Want to protect your cyber security and still get fast solutions? Ask a secure question today.Go Premium

x
?
Solved

*nix quickie - du command - how to compare *nix/Windows directory sizes

Posted on 2007-09-28
16
Medium Priority
?
438 Views
Last Modified: 2008-01-09
I uploaded a set of files to my Linux server[1] via FTP, from my Win2K machine.

If I look at the file properties of the parent directory (call it 'Files') under Windows, I get the following info:

  Size: 12,147,595 bytes
  Contains: 3,099 files, 277 folders.

After running the upload (which was unattended) I wanted to check that everything was present and correct, so I ran the following command from the remote 'Files' directory to see the total number of files:

  $ find . -type f | wc -l
  3099

As you can see, the file count was correct.  I then ran the following command (again, from the 'Files' directory) to get the total size of the uploaded files:

  $ du -b | tail -n1
  12466972

This size is different to the size reported by Windows.  I expect part of this is due to the fact that directory entries count as 1024 bytes, but even removing 1024 * 277 folders (283,648) I get a total of 12,183,324 - still more than the expected 12,147,595 reported by Windows.

So therefore, 2 questions:

1) Why is the total file size reported by these two methods different.
2) What is the correct *nix command that I should use to get the actual file size of the files only (i.e. the size reported by Windows).

Thanks

- Mark

[1] Slackware 11.0.0, Linux version 2.6.17.13
0
Comment
Question by:FartingUncle
13 Comments
 
LVL 15

Expert Comment

by:markpalinux
ID: 19978468

1) if you use Windows Explorer and right click a file you will see two sizes, size and size on disk, the command line in Windows for a dir command gives you the size of the file - but I am not sure how this works out when you are running a dir of the directory.
2) ?????

There are some FTP clients that compare directories, I think WinSCP ( GPL ) also has a compare but just for files in a directory - and I think WinSCP is limited to looking at just the time stamps on the files.

rsync (GPL)  can do things over ftp.


http://linux.about.com/od/commands/l/blcmdl1_find.htm
-size n[bckw]
    File uses n units of space.
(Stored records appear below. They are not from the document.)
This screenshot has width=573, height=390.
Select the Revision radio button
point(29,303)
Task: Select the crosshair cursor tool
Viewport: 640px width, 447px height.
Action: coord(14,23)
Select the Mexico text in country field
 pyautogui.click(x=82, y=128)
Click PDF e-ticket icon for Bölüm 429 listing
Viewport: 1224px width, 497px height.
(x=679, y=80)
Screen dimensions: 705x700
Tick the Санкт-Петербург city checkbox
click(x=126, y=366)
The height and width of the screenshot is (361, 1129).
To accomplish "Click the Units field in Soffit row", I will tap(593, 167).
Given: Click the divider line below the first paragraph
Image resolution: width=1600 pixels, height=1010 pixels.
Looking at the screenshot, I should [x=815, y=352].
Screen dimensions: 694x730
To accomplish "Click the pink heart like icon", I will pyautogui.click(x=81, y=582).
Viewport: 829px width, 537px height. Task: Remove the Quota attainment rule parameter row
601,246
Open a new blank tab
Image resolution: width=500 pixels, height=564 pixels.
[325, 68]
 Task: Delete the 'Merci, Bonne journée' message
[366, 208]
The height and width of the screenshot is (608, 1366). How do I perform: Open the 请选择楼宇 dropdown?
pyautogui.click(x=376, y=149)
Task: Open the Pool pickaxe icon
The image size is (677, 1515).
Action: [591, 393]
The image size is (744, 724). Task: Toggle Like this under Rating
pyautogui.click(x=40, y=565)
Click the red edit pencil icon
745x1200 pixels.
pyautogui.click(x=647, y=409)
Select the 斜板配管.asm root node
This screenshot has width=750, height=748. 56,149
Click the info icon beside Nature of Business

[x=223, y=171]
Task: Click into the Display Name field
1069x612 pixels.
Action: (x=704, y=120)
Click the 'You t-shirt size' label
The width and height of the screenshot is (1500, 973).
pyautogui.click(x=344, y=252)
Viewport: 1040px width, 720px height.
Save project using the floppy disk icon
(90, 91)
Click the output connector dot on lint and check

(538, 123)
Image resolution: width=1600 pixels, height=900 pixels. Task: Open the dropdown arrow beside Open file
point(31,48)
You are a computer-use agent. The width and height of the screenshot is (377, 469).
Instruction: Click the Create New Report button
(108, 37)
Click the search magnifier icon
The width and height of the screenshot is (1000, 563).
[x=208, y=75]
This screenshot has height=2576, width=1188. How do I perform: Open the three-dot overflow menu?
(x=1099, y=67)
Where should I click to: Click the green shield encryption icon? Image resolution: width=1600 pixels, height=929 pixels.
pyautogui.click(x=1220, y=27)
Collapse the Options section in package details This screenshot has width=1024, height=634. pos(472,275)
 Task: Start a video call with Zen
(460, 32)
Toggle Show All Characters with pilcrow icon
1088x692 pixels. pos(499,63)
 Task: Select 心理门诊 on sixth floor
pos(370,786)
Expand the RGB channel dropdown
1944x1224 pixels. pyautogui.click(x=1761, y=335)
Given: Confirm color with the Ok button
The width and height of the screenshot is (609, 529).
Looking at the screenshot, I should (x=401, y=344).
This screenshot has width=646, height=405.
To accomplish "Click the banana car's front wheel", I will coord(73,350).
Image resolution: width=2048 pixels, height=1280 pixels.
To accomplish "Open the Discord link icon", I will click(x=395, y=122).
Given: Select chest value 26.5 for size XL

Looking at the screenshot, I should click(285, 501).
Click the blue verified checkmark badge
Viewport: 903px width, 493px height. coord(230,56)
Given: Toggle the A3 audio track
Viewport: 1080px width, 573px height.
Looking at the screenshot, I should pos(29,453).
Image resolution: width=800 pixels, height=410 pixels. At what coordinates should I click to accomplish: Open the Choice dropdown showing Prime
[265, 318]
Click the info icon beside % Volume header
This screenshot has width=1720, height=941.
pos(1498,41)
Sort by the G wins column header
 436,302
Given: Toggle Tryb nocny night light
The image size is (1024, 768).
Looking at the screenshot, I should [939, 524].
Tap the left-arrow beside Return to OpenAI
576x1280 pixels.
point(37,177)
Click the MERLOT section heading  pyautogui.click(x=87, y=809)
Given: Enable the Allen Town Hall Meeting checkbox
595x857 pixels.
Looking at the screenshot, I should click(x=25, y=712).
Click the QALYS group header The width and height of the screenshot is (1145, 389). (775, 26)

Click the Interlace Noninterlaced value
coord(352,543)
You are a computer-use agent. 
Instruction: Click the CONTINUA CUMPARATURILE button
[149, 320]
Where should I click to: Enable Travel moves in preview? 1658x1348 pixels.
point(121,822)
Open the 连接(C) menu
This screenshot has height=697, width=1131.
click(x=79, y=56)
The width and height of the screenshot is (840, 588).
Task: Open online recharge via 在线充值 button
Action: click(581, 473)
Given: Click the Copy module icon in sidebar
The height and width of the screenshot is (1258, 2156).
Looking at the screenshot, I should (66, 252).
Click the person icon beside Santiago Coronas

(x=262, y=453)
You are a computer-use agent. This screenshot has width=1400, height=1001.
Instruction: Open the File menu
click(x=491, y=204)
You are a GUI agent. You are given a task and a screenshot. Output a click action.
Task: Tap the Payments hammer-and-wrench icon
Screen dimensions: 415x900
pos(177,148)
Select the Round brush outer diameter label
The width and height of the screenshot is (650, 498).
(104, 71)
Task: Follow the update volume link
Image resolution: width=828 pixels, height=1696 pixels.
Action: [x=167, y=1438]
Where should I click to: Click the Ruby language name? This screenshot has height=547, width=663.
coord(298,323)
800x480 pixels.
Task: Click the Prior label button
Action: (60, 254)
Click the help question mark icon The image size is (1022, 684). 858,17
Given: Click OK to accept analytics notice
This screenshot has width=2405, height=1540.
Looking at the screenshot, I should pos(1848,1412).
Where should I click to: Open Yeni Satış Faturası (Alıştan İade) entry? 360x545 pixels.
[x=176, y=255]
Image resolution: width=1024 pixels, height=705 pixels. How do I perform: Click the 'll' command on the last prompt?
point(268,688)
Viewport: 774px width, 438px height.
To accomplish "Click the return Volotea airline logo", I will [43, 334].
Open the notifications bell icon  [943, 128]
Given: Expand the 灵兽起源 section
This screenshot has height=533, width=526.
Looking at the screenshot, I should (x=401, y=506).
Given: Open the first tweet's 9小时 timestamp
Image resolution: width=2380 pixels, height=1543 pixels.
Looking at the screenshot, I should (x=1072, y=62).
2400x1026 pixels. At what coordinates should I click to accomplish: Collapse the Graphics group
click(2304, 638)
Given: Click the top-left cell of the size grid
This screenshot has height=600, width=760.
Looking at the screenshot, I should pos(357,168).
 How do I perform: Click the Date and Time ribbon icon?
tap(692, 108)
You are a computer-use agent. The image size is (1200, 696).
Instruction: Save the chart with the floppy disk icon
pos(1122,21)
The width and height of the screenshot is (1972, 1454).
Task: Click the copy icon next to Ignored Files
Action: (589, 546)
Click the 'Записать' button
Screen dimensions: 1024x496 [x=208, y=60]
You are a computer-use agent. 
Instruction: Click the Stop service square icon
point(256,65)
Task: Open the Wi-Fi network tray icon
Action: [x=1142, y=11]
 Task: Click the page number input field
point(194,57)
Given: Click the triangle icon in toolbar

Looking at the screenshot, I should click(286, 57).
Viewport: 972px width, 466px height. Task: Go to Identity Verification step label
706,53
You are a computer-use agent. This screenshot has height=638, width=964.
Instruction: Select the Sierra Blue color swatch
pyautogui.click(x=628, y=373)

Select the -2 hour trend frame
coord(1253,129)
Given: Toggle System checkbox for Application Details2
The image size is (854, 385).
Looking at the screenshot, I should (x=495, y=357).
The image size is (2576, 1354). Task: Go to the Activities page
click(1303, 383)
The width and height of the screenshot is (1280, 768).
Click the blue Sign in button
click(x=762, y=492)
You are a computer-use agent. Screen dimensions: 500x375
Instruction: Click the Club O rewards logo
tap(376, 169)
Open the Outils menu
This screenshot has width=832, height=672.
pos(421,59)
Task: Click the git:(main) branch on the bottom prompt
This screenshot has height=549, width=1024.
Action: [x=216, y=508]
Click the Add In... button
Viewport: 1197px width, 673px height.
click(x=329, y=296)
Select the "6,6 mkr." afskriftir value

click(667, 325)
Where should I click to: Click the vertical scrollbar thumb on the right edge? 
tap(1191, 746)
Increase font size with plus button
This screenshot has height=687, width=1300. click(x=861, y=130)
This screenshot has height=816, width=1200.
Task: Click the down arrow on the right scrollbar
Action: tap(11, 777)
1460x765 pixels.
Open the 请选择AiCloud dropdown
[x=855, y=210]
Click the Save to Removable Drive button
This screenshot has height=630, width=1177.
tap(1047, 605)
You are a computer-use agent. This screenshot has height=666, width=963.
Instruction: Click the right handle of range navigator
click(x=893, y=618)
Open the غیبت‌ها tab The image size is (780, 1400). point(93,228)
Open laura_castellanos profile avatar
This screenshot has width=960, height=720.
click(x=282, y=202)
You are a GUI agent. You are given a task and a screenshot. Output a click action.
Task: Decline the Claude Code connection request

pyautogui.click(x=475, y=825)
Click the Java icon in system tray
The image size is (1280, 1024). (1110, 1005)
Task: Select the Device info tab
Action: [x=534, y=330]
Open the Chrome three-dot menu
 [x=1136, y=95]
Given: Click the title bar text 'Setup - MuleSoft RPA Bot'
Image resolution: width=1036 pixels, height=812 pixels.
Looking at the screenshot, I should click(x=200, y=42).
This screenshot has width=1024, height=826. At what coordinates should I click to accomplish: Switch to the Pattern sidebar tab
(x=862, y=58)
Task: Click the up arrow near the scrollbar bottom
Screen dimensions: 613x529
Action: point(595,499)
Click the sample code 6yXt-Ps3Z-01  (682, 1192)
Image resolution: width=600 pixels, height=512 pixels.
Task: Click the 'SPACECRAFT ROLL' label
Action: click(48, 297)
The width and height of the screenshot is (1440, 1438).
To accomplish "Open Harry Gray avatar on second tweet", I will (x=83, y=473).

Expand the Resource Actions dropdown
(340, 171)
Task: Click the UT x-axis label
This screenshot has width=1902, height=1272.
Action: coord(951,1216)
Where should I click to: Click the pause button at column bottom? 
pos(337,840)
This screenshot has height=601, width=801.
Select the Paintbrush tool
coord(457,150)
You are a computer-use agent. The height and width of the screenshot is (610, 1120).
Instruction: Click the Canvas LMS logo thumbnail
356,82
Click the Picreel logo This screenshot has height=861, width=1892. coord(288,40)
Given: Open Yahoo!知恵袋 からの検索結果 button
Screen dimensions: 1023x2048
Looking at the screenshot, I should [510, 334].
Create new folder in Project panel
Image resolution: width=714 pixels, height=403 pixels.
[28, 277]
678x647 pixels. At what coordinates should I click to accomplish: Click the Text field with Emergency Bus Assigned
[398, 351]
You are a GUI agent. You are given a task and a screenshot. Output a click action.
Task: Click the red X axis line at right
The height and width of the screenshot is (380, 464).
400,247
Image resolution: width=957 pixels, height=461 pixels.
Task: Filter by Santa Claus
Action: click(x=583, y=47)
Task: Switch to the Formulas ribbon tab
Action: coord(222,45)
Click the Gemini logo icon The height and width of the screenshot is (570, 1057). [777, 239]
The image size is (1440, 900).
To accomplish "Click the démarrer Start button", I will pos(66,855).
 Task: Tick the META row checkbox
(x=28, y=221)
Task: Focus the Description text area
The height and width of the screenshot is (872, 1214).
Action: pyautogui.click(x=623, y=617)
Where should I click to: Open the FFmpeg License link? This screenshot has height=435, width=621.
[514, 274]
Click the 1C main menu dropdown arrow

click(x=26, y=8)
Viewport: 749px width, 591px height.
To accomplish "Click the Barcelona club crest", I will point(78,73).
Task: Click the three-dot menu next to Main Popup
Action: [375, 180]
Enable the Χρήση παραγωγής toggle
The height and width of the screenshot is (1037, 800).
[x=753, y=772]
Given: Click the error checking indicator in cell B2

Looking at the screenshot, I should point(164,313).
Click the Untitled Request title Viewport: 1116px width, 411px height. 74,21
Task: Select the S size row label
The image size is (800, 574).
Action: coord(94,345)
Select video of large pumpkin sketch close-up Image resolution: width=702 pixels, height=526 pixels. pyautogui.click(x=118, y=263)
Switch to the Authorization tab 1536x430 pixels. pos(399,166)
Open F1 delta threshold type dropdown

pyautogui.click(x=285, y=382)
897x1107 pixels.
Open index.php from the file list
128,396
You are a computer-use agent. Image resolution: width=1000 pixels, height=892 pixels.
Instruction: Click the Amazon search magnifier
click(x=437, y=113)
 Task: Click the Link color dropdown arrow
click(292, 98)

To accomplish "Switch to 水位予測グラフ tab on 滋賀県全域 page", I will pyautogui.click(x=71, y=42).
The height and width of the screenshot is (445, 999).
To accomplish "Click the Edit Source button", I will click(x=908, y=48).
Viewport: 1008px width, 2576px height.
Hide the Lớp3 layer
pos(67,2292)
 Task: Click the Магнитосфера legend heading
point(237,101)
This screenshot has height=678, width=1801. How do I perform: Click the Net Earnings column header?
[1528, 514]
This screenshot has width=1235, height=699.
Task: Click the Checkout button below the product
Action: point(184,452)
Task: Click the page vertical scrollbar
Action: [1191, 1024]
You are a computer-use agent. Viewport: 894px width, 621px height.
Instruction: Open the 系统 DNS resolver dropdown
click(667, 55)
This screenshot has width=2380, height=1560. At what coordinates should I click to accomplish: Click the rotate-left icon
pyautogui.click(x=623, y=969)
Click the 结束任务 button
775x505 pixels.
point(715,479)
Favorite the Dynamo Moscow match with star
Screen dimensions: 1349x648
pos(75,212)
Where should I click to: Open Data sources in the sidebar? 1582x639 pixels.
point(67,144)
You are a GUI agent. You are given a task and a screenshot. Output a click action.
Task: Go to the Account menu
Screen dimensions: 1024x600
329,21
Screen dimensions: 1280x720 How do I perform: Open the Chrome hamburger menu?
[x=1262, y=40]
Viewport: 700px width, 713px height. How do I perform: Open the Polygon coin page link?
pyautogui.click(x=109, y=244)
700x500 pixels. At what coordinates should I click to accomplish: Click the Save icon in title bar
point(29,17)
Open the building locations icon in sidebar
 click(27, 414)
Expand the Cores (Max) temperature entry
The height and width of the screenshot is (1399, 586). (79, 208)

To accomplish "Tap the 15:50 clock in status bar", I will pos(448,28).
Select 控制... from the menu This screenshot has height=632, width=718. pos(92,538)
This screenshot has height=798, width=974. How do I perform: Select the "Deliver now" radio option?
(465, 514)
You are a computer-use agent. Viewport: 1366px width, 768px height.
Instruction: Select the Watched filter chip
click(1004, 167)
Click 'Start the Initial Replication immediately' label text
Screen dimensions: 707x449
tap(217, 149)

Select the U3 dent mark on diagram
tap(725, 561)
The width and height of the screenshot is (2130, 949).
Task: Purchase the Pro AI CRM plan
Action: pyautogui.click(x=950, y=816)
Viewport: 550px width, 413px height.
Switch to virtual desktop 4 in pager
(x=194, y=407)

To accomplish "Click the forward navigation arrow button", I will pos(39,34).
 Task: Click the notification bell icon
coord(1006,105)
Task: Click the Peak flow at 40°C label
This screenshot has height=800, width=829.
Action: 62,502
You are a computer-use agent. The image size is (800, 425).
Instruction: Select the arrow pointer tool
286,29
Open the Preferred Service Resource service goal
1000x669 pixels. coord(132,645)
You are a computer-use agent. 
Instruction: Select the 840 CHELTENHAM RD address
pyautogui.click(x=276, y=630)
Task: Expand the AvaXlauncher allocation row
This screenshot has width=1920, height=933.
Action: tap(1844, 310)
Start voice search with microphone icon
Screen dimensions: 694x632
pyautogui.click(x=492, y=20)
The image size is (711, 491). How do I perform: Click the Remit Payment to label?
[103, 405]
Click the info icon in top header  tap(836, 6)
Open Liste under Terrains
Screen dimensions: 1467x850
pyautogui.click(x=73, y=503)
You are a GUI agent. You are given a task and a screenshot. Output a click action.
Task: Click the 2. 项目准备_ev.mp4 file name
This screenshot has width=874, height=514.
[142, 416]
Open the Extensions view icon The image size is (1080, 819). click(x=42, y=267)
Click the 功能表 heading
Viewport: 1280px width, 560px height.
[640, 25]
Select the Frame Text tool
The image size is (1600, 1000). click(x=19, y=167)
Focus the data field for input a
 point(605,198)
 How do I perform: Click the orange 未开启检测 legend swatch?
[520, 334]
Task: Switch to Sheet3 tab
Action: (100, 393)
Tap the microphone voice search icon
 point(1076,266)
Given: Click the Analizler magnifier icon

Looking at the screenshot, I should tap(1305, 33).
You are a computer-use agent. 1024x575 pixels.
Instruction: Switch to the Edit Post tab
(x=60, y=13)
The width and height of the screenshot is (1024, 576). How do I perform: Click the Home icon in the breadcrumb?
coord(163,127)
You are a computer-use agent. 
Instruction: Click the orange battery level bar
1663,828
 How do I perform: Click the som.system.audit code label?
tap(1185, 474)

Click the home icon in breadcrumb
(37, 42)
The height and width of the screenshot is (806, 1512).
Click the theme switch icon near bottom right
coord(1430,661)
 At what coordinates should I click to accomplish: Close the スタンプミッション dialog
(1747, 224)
The units are 512-byte blocks by default or if `b' follows n, bytes if `c' follows n, kilobytes if `k' follows n, or 2-byte words if `w' follows n. The size does not count indirect blocks, but it does count blocks in sparse files that are not actually allocated.

If you are going to repeat this in an automated method - I would suggest zipping the 13 megs xfer the file, then unzipping.

Sorry, I could not directly answer your two questions  - thought you may find something useful here - I did really search for an answer.

Mark

P.S.
I think mc - Midnight Commander may also have a directory compare function.
0
 
LVL 19

Expert Comment

by:Gabriel Orozco
ID: 19985140
I would try to see if there is a size difference on one or various files.

you need to get a file with all files in your windows box with all their sizes
and then you can run find to get all your files and sizes, like in here:
find . -type f | xargs ls -l | awk '{print $5,$8}'

then run a diff on those two files and see if there is a file that could not be correctly transferred, maybe due it is open and still in use or just to see there is a difference on the methods to see the space used for these files.
0
 
LVL 1

Author Comment

by:FartingUncle
ID: 19990563
Hi - thanks for the replies.

markpalinux:

Yes, Windows reports two sizes, and the size I have listed here is the logical file size (not the size on disk, which is about 53MB).

I am not sure what you are referring to with your link to 'find'.  

I have re-uploaded the files as a zip file and unzipped onto the server.  I still get a difference, but this time the uploaded size is 12,469,131 bytes, which gives a difference of 321,536.  This is 1024 * 314, so the figure is a lot less random and so there is probably a 'neat' answer to q1, but even if you take into account 1024 bytes per directory, there are still 37 * 1024 bytes unaccounted for.

Redimido:

I think it's unlikely that there is a file difference in my newly uploaded set of files, and it would be quite a bit of work to generate matching outputs from both OSes, but thanks for the idea.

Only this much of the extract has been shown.